Solves the following problem: Students choose their course preferences from a set of courses. Assign a course to each student so that as many wishes as possible are fulfilled.
Project description
Table of Contents
student2courses
Abstract
Solves the problem of assigning $n$ students to $m$ courses taking into account the course preferences of each student. Each student chooses between 1 and $l$ courses. The complexity for time and space is both $O(lmn)$. Returns a dictionary (hashmap) with keys as student ids and values as course ids.
Use case
Often universities offer courses with restricted capacities. The students are not randomly assigned, but assigned to a course of their preference whenever possible. For that, they are asked to vote for all courses of their preference. Now, is there a solution that respects all (or at least as many as possible) course preferences? The students are usually assigned manually by the administration. This tool was developed to avoid manual work and to provide an optimal solution.
Usage
Installation
pip install students2courses
Import
from students2courses import solver
Solve the Problem
The method solver.students_to_courses takes two arguments:
- a dictionary of course capacities where the keys are the unique ids of the courses and the values are their capacities (integers).

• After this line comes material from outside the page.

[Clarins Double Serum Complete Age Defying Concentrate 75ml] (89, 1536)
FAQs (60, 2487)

- a dictionary with the votes of all students where the keys are unique student ids and the values are their votes (list of unique course ids).
Example:
from collections import Counter
from students2courses import solver
course_capacities = {'1': 1, '2': 2, '3': 3}
student_votes = {'A': ['1', '2'], 'B': ['1', '3'], 'C': ['2', '3'], 'D': ['1'], 'E': ['1', '2', '3'], 'F': ['3']}
courses = solver.students_to_courses(course_capacities, student_votes)
counter = Counter(courses.values())
if counter[None] == 0:
print('There is a solution.')
else:
print(f'There is no solution: {counter[None]} students cannot be assigned to their chosen courses.')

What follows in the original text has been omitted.